Now that would be cool to see or be part of hunting with a bird! I have always wanted to learn more about falconry, but life has a way of occupying you with all the little things. I just read your fox article and your 4wheeler wreck on skinny moose. Thats pretty neat that you can hunt them from your vehicle. It would sure be alot warmer!

You mentioned having your girlfriend run your light. I have been working on my wife trying to get her to run mine. Right now i swap from a hand held to the one on my gun when I see eyes. Of course I am new to predator hunting and will be improving my methods in time I am sure.


----------



## Mattuk (Oct 16, 2010)

So your allowed to lamp in Mississippi? I know its different for each state what you can and can't do.

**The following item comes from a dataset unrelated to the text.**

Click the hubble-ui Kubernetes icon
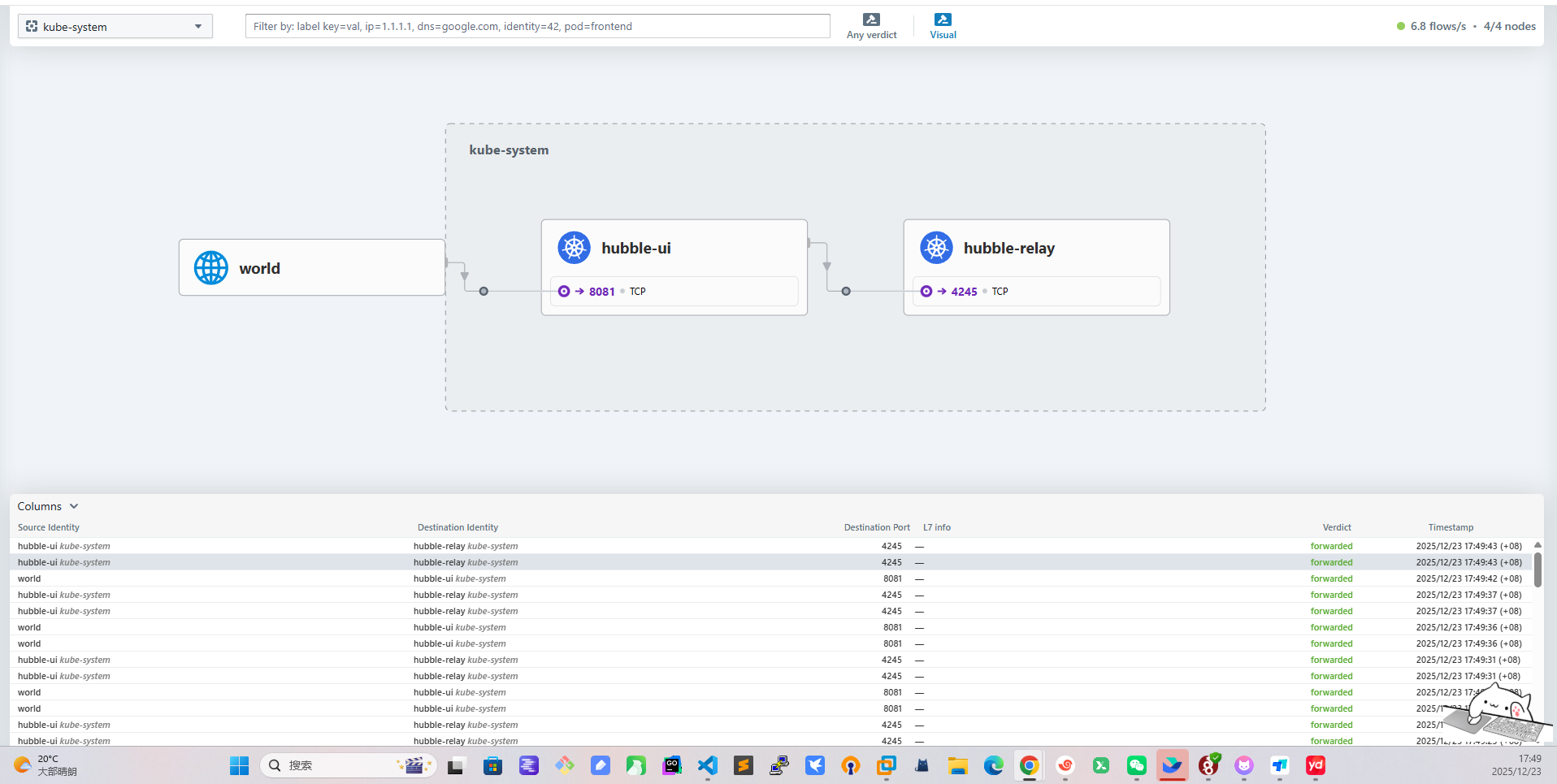 click(575, 248)
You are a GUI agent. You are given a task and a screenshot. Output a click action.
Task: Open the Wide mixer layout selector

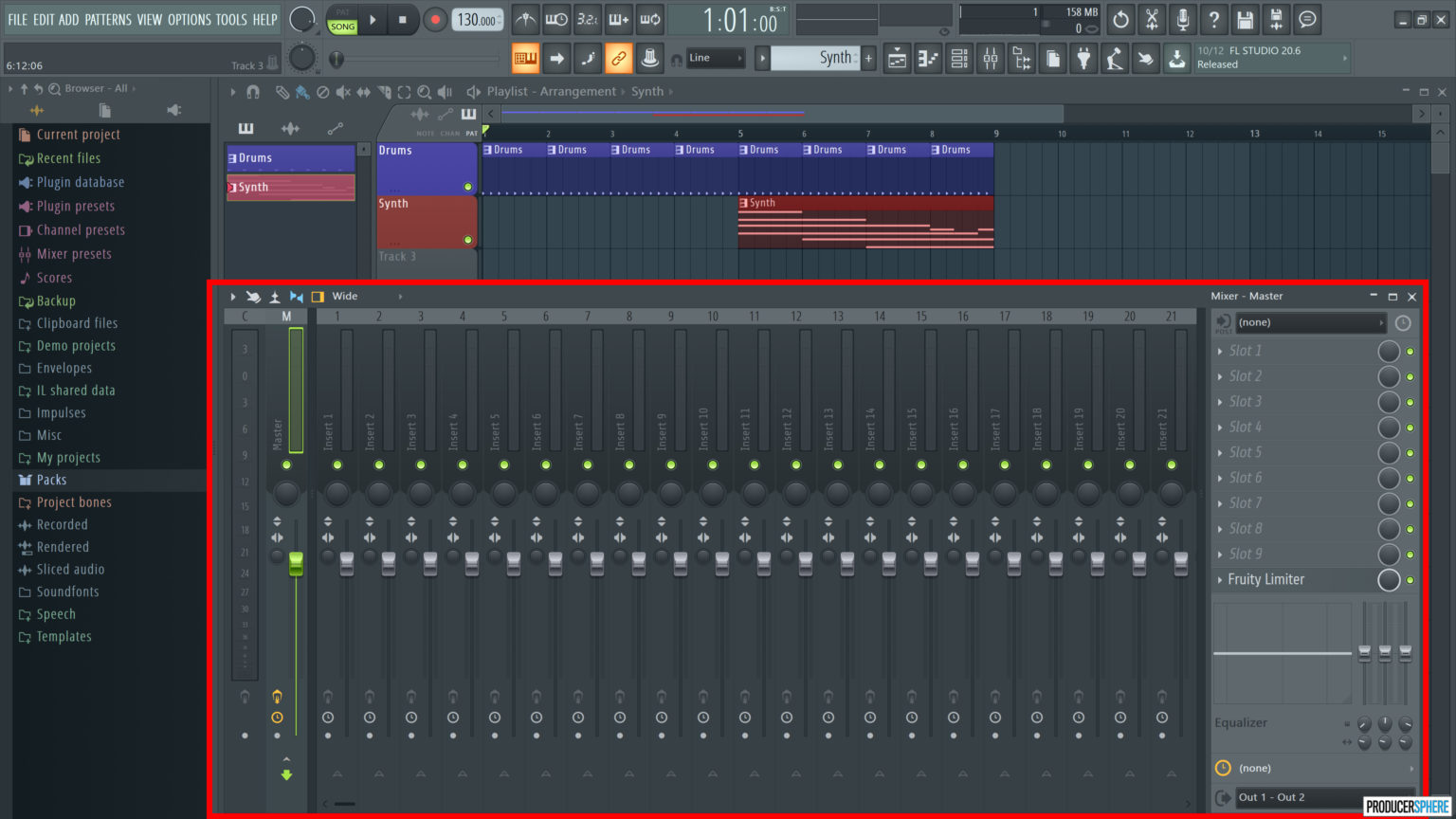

Yeah Roberta's a top girl!


----------



## destructive_mechanic (Jul 22, 2011)

You can nuisance animals as long as it isnt deer season. I think they just changed the rules to where you even can during deer season with a rimfire rifle or shotgun shooting less than #3 shot only. I use a Ruger 10/22 I built last year typically, but being very new to it, I have only shot 1 fox, and it got away wounded (which I am not happy about). My 22 is having barrel issues so I am about to upgrade the barrel and try to find a stock that will suit my needs ( I am very picky) as soon as I get back to the states.


----------



## destructive_mechanic (Jul 22, 2011)

All mentioned above is with a light, at night, not in a vehicle, and not on a public road. MS changed alot of their regs this year too, so dont quote me on it but I think that is right.


----------



## Mattuk (Oct 16, 2010)

Vehicle, does that include quad bike/mule etc?


----------



## destructive_mechanic (Jul 22, 2011)

I believe so, but i will have to double check. If not then I am going to give it a try. I figured it would be tough with them hearing a vehicle, but maybe not. it seems to work for you! Now with wild hogs I was told you can shoot them anywhere, any way, any time because they are getting so over populated. I rarely see sign of them on my property. There are alot of hogs on property not far from my house and I have permission to hunt about 1000 acres for hogs, but I just havent really had the time. I plan on making some time when I get home!


----------



## Mattuk (Oct 16, 2010)

destructive_mechanic said:


> There are alot of hogs on property not far from my house and I have permission to hunt about 1000 acres for hogs, but I just havent really had the time. I plan on making some time when I get home!


That sounds ok!


----------



## destructive_mechanic (Jul 22, 2011)

I tell you what, I have access to a ridiculous amount of property around my home. I just need to get a MS license. My drivers license is still from Louisiana, and I want to get a lifetime hunting/fishing license before I change it to Mississippi and have to get out of state licensing every time I go to where all my family is. Unfortunately I have only been able to legally hunt my own property because I dont need a hunting license to do so. Thats gonna change soon!


----------



## Mattuk (Oct 16, 2010)

That's mad!


----------



## ReidRH (Feb 1, 2010)

DM if you are originally from MS you can get a Native Son License Even though you live out of state, Unless they have changed the laws in the last year or two.


----------



## destructive_mechanic (Jul 22, 2011)

Im not though. I just moved there about 1 1/2 yrs ago. I have just been hunting my own place since. I do need to buckle down and get all of that done though!


----------